The finding that accentual rises induce a greater MMN effect, attracting more attention than boundary rises, is not surprising. It has already been claimed in previous work on prosodic prominence that accentual rising contours (and especially steep rising pitch accents) are the most prominent contours in the prosodic prominence hierarchy and that they demand more attentional resources than falling pitch accents (Röhr et al., 2021; Baumann & Röhr, 2015). Let us now consider our finding (accentual rises attracting more attention than boundary rises) in light of the entire contour and the periodic energy that characterizes these rising contours (for results on periodic energy, see section 2.2.1). In our accentual rising contours, the pitch starts low, already rises quite steeply during the stressed syllable, and remains high toward the last syllable and, thus, at the end of the word (an appropriate German Tones and Break Indices analysis [Grice, Baumann, & Benzmüller, 2005] would be: L + H* H-%). The rising pitch movement is on the lexically stressed syllable, which has high periodic energy, making the pitch strongly transmitted on that syllable. See Figure 1 for mean and individual intonation contours, and Figures 2 and 3 for measures related to periodic energy. Now, in boundary rising contours, the pitch starts at a mid-level, remains at this level or falls slightly during the stressed syllable, and rises toward the end of the word. In GToBI, this is L* L-H%. The rising part of the contour is restricted to the final unstressed syllable, which has considerably lower periodic energy than the stressed syllable. Thus, the f0 in the boundary rise condition is more weakly transmitted than in the accentual rise condition. Therefore, although both rising contours attract more attention than the falling ones, within the rising category, the accentual rising contours are produced with more energy and thus attract more attention than the boundary rising contours.

Turning to the comparison of accentual and boundary falling conditions, a more sustained MMN effect is evoked by boundary falls rather than accentual falls. Consider that in the realization of our accentual falling contours, the pitch starts high at the beginning of the word (to be able to fall) and falls throughout the stressed syllable. It then continues on the same low level till the end of the word (in GToBI, H + L* L-%). In the realization of our boundary falling contours, the pitch starts on a relatively mid-level and slightly rises toward the stressed syllable to be able to fall at the end of the word (in GToBI, H* L-%). The high accent on the stressed syllable (and before the fall at the boundary) leads to higher periodic energy on this part of the signal in comparison to the accentual falling contour, where the pitch is already falling during the stressed syllable (this is conversant with the finding that H* is more prominent than H + L*; see Baumann & Röhr, 2015). Therefore, the high pitch accent and the amount of periodic energy in the signal before the boundary fall potentially contribute to the perception of the boundary falling contour condition as more prominent, leading to greater attention as compared with the accentual fall.

○ ○ ○ ○ ○ ○ ○

* [WHAT TO WORK ON]
**1)** List every full German Tones and Break Indices (GToBI) analysis given in the passage on pitch contours, along with the contour each one describes.
**2)** Carry on the passage on pitch contours from its last sentence.
The entries have no connection to the passage on pitch contours.

○ ○ ○ ○ ○ ○ ○

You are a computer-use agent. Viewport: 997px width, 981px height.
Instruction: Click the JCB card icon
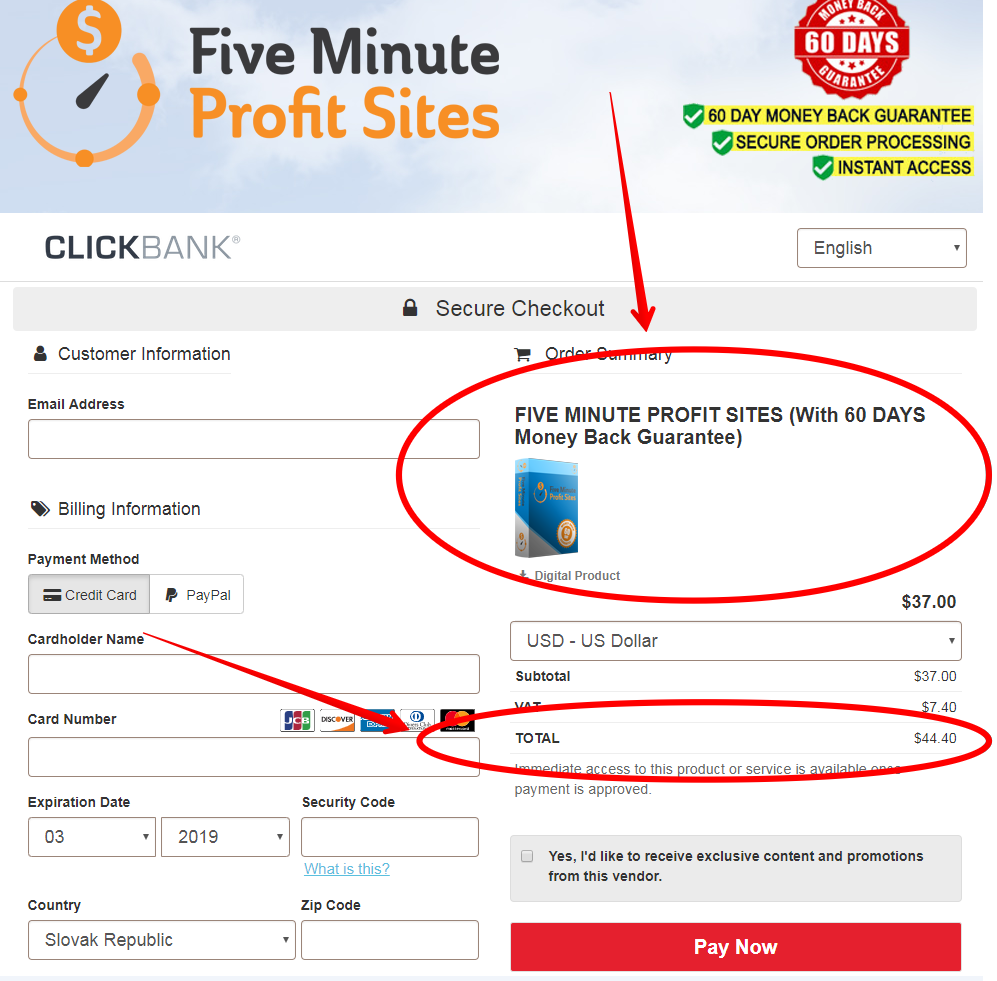coord(297,720)
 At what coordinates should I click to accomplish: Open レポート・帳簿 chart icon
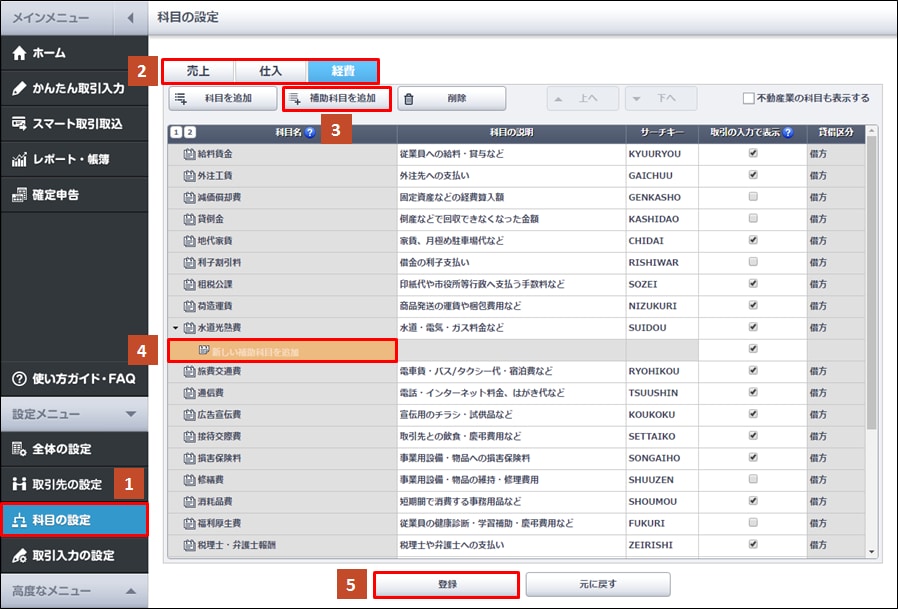(18, 159)
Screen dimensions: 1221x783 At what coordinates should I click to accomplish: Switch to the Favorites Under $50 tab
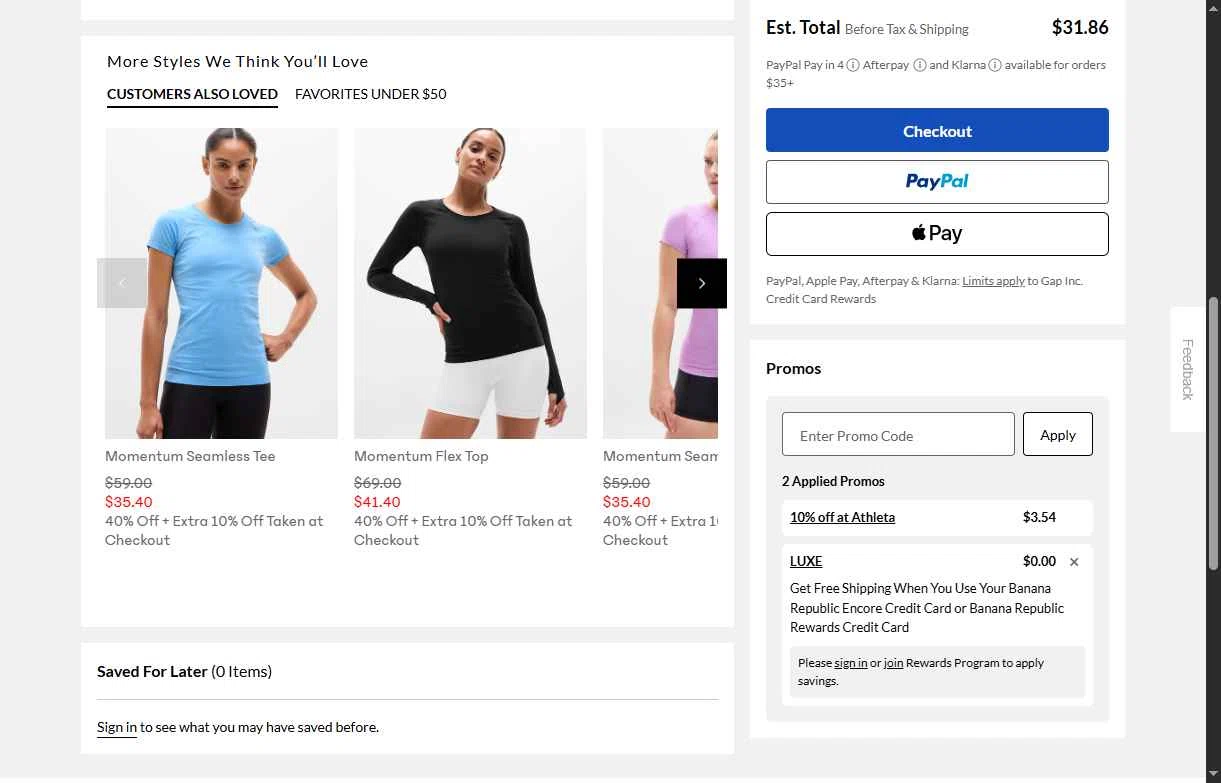(371, 94)
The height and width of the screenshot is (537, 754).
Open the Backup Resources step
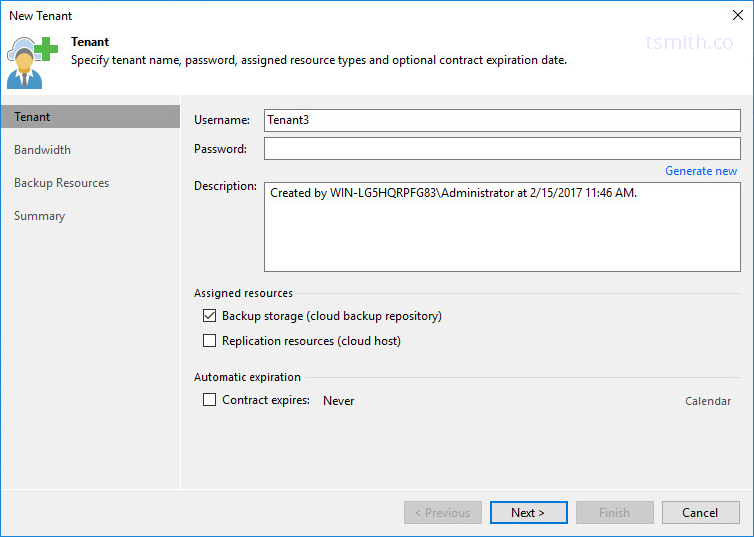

○ ○ ○ ○ ○ ○ ○

* [RESPONSES TO THE EXERCISE]
**1)**
- Accentual rise: L + H* H-%
- Boundary rise: L* L-H%
- Accentual fall: H + L* L-%
- Boundary fall: H* L-%

**2)**
One could argue that this is evidence for the prominence value of the accent and thus the structural importance of the stressed syllable. However, remember that when we compare boundary rising to boundary falling contours, we find that the boundary rises attract more attention than falls, although the stressed syllable in the former contour bears a low pitch accent, as opposed to the boundary fall that is preceded by a high pitch accent. It appears therefore that what happens (in terms of f0 movement) at discrete prosodic positions (head/edge) is not sufficient to orient attention on its own. In contrast, it is the holistic processing of the entire contour that guides attention. Prosodic positions appear to have a supplementary/secondary role in the modulation of attentional resources. This becomes evident when we arrange the investigated pitch contours according to their elicited MMN effects, assuming a decrease in MMN effect, and thus attention attraction, from left to right:

RISE[accentual rises (L + H* H-%) > boundary rises (L* L-H%)].

>

FALL[(boundary falls (H* L-%) > accentual falls (H + L* L-%)].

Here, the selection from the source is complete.